### [The request]
Copy the data below line for line, with no changes.

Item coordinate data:
------------

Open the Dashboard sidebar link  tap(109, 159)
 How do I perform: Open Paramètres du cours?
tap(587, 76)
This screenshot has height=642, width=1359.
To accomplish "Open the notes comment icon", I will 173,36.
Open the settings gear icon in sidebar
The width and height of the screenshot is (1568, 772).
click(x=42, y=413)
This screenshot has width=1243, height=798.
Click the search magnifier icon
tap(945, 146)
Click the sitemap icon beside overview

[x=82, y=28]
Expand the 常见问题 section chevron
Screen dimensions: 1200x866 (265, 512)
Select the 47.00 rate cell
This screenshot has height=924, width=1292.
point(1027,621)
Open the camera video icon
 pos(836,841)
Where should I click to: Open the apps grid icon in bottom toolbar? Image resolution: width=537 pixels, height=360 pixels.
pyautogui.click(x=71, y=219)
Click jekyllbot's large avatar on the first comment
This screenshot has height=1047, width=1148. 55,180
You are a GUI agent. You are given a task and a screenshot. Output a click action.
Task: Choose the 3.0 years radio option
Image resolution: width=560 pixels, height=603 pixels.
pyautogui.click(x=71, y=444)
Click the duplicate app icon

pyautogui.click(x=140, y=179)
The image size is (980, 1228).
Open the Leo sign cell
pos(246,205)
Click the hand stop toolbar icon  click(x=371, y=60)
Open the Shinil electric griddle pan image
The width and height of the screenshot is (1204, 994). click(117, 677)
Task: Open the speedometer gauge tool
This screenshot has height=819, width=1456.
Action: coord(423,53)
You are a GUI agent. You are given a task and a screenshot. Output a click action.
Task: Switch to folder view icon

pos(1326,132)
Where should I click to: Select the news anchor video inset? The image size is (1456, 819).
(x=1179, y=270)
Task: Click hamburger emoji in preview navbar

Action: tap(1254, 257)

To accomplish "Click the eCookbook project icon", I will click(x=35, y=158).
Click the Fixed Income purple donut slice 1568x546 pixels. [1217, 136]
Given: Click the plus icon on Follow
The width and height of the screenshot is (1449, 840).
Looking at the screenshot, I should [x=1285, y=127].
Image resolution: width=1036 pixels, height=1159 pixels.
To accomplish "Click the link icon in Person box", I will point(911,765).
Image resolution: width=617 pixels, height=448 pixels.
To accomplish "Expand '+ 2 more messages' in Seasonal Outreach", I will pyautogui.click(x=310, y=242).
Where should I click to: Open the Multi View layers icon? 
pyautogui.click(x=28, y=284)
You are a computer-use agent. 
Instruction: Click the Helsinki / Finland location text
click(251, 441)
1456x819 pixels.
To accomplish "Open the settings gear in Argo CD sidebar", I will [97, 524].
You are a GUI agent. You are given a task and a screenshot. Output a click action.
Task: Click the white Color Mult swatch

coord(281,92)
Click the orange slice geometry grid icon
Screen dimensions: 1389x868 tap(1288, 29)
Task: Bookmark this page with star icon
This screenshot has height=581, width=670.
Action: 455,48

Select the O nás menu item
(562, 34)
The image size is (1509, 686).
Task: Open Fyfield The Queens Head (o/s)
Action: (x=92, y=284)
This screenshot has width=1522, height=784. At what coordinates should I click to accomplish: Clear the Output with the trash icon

------------

### [Written answer]
Open the Dashboard sidebar link  tap(109, 159)
 How do I perform: Open Paramètres du cours?
tap(587, 76)
This screenshot has height=642, width=1359.
To accomplish "Open the notes comment icon", I will 173,36.
Open the settings gear icon in sidebar
The width and height of the screenshot is (1568, 772).
click(x=42, y=413)
This screenshot has width=1243, height=798.
Click the search magnifier icon
tap(945, 146)
Click the sitemap icon beside overview

[x=82, y=28]
Expand the 常见问题 section chevron
Screen dimensions: 1200x866 (265, 512)
Select the 47.00 rate cell
This screenshot has height=924, width=1292.
point(1027,621)
Open the camera video icon
 pos(836,841)
Where should I click to: Open the apps grid icon in bottom toolbar? Image resolution: width=537 pixels, height=360 pixels.
pyautogui.click(x=71, y=219)
Click jekyllbot's large avatar on the first comment
This screenshot has height=1047, width=1148. 55,180
You are a GUI agent. You are given a task and a screenshot. Output a click action.
Task: Choose the 3.0 years radio option
Image resolution: width=560 pixels, height=603 pixels.
pyautogui.click(x=71, y=444)
Click the duplicate app icon

pyautogui.click(x=140, y=179)
The image size is (980, 1228).
Open the Leo sign cell
pos(246,205)
Click the hand stop toolbar icon  click(x=371, y=60)
Open the Shinil electric griddle pan image
The width and height of the screenshot is (1204, 994). click(117, 677)
Task: Open the speedometer gauge tool
This screenshot has height=819, width=1456.
Action: coord(423,53)
You are a GUI agent. You are given a task and a screenshot. Output a click action.
Task: Switch to folder view icon

pos(1326,132)
Where should I click to: Select the news anchor video inset? The image size is (1456, 819).
(x=1179, y=270)
Task: Click hamburger emoji in preview navbar

Action: tap(1254, 257)

To accomplish "Click the eCookbook project icon", I will click(x=35, y=158).
Click the Fixed Income purple donut slice 1568x546 pixels. [1217, 136]
Given: Click the plus icon on Follow
The width and height of the screenshot is (1449, 840).
Looking at the screenshot, I should [x=1285, y=127].
Image resolution: width=1036 pixels, height=1159 pixels.
To accomplish "Click the link icon in Person box", I will point(911,765).
Image resolution: width=617 pixels, height=448 pixels.
To accomplish "Expand '+ 2 more messages' in Seasonal Outreach", I will pyautogui.click(x=310, y=242).
Where should I click to: Open the Multi View layers icon? 
pyautogui.click(x=28, y=284)
You are a computer-use agent. 
Instruction: Click the Helsinki / Finland location text
click(251, 441)
1456x819 pixels.
To accomplish "Open the settings gear in Argo CD sidebar", I will [97, 524].
You are a GUI agent. You are given a task and a screenshot. Output a click action.
Task: Click the white Color Mult swatch

coord(281,92)
Click the orange slice geometry grid icon
Screen dimensions: 1389x868 tap(1288, 29)
Task: Bookmark this page with star icon
This screenshot has height=581, width=670.
Action: 455,48

Select the O nás menu item
(562, 34)
The image size is (1509, 686).
Task: Open Fyfield The Queens Head (o/s)
Action: (x=92, y=284)
This screenshot has width=1522, height=784. At what coordinates should I click to accomplish: Clear the Output with the trash icon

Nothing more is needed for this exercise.